In die zin is het feit dat in het ontwerp de beroepsrechten van de arts algeheel dezelfde zijn als die van de psycholoog zeer vraagwekkend: zo wordt nu expliciet bevestigd dat artsen, zonder enige bijkomende vorming, klinische psychologie mogen uitoefenen.
Wel is het verheugend dat voor terugbetaling niet het diagnose-behandelcombinatie-model uit de geneeskunde zou gevolgd worden. Dit model schrijft voor hoeveel consulten terugbetaald worden per diagnose, bvb. voor een burn-out dan wel een depressie. Niet enkel wordt de wetenschappelijke geldigheid van mentale diagnoses breed in vraag gesteld, daarnaast weet men, op basis van studies, dat het toekennen van zo’n diagnose tenslotte leidt tot meer ontreddering dan wel tot herstel. Dat we het officialiseren van de diagnostische stap hebben kunnen vermijden is zeer waardevol.

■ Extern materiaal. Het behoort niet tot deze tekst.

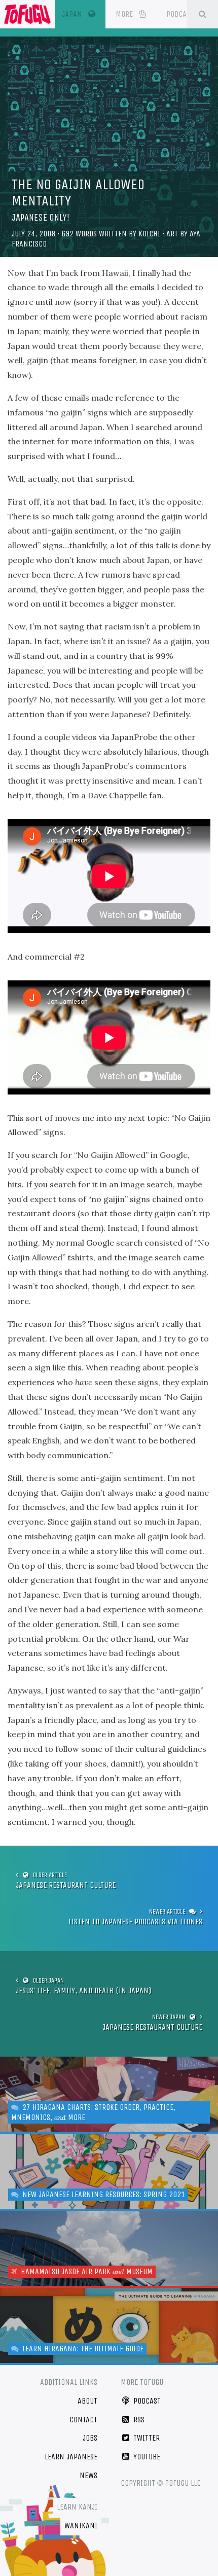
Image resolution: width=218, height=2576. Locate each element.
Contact (83, 2419)
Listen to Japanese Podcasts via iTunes (135, 1921)
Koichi (149, 233)
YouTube (145, 2456)
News (88, 2475)
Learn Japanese (71, 2456)
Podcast (181, 14)
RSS (137, 2419)
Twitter (145, 2438)
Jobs (90, 2438)
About (87, 2401)
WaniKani (80, 2525)
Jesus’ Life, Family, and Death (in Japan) (83, 1990)
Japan (83, 14)
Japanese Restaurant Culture (66, 1885)
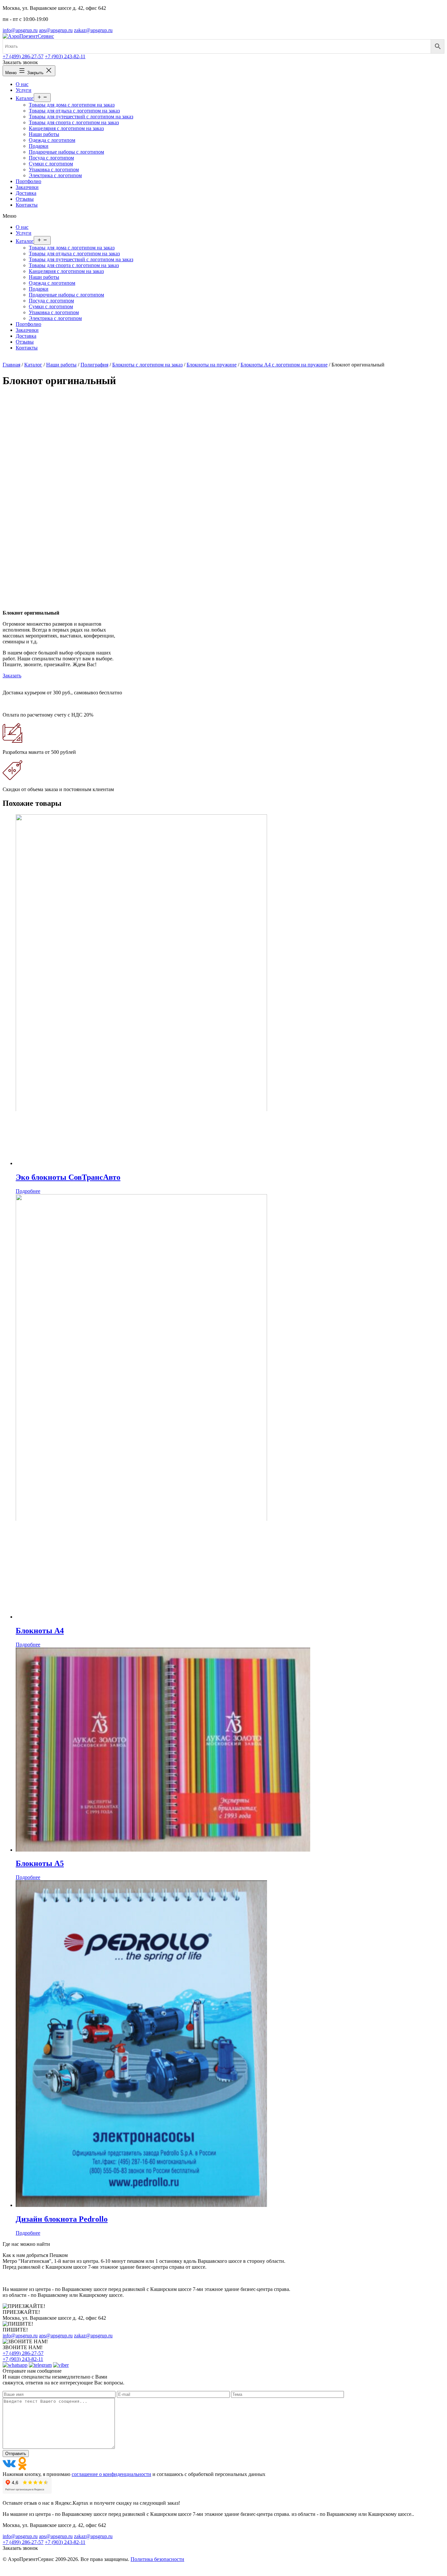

Samengenomen is de bekommernis voor een goede psychische zorg in dit wetsontwerp verheugend, maar een vorm van impliciete hermedicalisering doorheen het ontwerp is dan weer bedreigend voor de logische principes zelf die mentale gezondheidszorg mogelijk maken.
Ariane Bazan is doctor in de Biologie (Gent) en in de Psychologie (Lyon). Ze is hoogleraar klinische psychologie aan de Université Libre de Bruxelles (ULB) en heeft een praktijk als klinisch psychologe.